[Start of section]

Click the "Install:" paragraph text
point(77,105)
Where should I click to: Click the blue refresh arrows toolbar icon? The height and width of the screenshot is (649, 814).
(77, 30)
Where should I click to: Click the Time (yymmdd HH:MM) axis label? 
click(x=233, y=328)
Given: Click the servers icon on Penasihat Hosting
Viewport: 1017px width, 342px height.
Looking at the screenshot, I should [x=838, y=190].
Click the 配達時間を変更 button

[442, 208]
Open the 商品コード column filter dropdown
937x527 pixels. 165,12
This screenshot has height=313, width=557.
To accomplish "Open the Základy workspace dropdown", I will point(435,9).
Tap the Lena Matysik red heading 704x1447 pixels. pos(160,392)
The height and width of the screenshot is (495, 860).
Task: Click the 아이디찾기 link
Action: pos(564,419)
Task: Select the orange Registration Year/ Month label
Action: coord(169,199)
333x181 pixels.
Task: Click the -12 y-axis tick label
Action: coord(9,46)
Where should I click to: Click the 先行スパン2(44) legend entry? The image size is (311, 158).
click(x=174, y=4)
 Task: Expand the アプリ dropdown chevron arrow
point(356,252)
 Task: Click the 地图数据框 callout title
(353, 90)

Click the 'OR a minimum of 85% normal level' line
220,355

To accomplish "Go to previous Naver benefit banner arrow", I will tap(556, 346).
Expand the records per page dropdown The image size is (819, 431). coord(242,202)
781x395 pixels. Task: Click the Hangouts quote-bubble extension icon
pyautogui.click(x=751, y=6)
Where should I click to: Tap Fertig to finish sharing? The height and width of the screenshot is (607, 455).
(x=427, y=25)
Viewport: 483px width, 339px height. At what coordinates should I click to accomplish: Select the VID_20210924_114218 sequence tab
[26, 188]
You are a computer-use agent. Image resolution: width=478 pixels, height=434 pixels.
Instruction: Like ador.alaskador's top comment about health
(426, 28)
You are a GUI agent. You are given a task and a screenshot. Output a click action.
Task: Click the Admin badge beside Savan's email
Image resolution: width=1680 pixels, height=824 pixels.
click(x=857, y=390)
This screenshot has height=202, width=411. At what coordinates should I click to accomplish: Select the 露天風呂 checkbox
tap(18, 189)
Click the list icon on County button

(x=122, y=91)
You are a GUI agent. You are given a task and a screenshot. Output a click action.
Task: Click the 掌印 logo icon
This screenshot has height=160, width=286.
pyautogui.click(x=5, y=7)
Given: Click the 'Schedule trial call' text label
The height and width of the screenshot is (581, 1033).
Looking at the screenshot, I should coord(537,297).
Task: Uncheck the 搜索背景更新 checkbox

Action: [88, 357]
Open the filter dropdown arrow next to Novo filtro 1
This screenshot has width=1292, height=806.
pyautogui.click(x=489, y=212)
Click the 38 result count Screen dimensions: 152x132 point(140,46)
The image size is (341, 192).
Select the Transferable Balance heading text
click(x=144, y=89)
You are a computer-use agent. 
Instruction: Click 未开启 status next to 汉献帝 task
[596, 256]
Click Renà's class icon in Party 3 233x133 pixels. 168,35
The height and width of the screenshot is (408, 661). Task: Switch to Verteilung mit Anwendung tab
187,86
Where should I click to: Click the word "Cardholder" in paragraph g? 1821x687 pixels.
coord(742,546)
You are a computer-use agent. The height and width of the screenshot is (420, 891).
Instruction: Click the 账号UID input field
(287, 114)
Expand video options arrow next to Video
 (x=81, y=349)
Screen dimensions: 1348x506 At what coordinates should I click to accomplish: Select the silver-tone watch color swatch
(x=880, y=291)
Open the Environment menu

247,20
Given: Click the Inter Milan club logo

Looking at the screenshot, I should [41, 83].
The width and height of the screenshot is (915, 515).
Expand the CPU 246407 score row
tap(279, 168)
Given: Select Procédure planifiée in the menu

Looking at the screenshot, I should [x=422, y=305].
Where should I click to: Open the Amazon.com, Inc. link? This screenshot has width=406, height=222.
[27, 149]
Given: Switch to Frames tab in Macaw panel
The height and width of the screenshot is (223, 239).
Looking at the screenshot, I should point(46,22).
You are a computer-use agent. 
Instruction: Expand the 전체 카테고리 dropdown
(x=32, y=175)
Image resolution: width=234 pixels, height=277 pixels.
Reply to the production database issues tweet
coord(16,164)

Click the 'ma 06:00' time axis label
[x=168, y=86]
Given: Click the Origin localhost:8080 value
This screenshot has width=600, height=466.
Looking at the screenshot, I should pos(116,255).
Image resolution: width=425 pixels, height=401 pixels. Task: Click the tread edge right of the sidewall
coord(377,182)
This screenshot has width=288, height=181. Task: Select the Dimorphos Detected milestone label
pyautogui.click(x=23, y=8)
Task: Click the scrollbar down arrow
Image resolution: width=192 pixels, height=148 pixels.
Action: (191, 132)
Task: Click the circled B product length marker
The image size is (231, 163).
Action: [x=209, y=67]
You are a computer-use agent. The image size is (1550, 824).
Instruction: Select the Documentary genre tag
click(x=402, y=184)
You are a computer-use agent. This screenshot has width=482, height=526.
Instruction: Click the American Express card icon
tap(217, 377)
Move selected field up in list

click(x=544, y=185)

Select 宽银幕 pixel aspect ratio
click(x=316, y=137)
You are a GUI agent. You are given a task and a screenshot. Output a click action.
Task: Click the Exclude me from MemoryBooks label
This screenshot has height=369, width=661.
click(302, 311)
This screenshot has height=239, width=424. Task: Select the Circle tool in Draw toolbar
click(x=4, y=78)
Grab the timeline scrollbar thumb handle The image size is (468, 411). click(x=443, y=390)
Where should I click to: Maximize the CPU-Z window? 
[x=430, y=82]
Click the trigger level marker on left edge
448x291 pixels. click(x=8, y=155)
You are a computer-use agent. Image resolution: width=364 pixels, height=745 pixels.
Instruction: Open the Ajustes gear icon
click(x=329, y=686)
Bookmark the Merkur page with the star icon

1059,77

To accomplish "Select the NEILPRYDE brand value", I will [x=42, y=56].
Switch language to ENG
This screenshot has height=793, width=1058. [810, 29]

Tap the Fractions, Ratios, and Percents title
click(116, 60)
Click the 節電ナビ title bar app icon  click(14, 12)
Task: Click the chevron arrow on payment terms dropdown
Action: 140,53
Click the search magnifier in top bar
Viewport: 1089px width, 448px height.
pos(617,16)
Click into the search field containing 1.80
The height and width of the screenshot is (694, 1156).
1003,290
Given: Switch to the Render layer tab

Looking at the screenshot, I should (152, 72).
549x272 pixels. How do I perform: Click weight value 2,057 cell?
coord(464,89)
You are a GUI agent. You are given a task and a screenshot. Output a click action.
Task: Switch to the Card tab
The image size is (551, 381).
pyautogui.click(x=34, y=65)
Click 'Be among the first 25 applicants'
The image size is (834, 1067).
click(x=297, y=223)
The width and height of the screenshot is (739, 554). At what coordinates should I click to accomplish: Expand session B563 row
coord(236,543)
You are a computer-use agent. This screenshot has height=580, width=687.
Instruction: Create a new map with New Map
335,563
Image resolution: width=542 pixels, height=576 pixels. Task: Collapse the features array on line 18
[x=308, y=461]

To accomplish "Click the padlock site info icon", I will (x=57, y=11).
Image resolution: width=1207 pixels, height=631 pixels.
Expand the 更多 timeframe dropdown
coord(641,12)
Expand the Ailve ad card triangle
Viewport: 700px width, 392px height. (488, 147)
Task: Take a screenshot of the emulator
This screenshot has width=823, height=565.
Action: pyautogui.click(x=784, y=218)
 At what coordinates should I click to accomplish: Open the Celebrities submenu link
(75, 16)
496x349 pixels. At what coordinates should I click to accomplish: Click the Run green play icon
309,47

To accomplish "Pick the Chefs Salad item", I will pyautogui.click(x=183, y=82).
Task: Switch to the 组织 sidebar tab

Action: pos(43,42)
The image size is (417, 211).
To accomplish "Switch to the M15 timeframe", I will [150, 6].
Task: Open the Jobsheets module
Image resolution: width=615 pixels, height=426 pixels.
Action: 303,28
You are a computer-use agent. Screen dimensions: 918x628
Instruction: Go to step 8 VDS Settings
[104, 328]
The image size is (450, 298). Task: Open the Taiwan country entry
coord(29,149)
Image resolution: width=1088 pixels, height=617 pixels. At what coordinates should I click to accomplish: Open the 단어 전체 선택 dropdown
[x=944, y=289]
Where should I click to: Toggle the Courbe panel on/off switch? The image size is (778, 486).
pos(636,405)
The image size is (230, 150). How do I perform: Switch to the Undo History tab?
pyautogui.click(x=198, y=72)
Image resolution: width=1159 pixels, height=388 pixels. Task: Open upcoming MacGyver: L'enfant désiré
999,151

[End of section]

## BRIEF
Going through the data, tally the lines containing "scrollbar" and report only the result.

## WRITTEN ANSWER
2